Samsung unveiled some big announcements at its annual Developer Conference in San Francisco yesterday, making moves that could help it catch up after falling behind in the smart home industry.
Alex Hawkinson, founder and CEO of Samsung SmartThings, addressed developers at the conference with a steadfast goal in mind for 2016–to make the company’s connected home products better and more commercially available in their interoperability.
To kick this initiative off, the company announced its Samsung ARTIK Cloud, a commercially available IoT cloud platform to deliver interoperability between devices and applications.
“SmartThings believes that having integrated experiences within one unified application will simplify the user experience across a wide range of devices and services,” says Hawkinson.

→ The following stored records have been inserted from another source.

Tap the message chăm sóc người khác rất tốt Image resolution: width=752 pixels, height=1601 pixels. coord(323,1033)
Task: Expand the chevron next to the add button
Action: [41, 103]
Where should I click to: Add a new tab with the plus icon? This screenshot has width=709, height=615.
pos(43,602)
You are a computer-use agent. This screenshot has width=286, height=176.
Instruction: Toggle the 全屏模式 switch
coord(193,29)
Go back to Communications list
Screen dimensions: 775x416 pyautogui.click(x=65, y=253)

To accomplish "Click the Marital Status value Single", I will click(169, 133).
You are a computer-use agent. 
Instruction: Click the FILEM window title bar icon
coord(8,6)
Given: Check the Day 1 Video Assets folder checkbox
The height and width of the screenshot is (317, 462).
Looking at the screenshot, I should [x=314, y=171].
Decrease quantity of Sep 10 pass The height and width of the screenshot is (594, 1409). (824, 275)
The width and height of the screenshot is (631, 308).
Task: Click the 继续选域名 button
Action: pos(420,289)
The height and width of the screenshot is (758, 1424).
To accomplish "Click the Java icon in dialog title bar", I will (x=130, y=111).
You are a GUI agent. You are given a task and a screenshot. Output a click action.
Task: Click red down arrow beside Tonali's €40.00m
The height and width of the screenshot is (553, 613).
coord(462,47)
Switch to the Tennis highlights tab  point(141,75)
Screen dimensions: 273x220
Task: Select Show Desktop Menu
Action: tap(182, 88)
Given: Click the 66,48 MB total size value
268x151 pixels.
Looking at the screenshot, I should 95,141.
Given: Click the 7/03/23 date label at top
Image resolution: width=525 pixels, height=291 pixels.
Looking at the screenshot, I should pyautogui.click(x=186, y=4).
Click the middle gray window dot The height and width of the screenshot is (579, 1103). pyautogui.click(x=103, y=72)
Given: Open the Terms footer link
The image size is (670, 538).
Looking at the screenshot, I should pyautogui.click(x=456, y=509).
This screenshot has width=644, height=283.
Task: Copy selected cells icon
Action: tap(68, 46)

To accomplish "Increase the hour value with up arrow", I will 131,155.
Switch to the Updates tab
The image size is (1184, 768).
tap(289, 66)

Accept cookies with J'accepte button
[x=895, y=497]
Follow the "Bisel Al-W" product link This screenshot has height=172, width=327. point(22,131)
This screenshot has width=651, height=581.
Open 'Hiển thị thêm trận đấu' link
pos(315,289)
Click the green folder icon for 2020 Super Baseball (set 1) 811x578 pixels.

Samsung’s first major partnership involving the ARTIK Cloud is with industry leader, Legrand. Together, the two companies are bringing to market the world’s first ever thread-enabled IoT light switch. “We’re excited to partner with Samsung to offer more choices to our customers by delivering an industry leading, connected light switch,” says Brian DiBella, president of Electrical Wiring Systems, Legrand, North America.
Also at the conference, Samsung announced it’s working on new virtual reality products. This potentially could be hinting at a VR headset that would not require a smartphone, unlike the company’s current Gear VR product.
Samsung also introduced a smart robot that could directly challenge the Amazon Echo. This follows the company’s recent poaching of Amazon’s director of engineering, Robert Parker
The robot, named Otto, is a product similar to the Echo in that it can answer questions via voice control, play music and order products. It also works as a security system, with a “head” that doubles as a high definition camera. Additionally, Otto will work with other smart devices in the home.
Samsung currently has no plans to sell Otto, considering it just a prototype for now.
This overload of announcements from Samsung could mean numerous things for the company and industry as a whole.
For starters, it may suggest a shred of desperation from a company that has certainly fallen behind in the smart home race and a desire to prove itself as an industry leader once more.
But if everything works out, Samsung could find itself catching up to Amazon and Apple soon.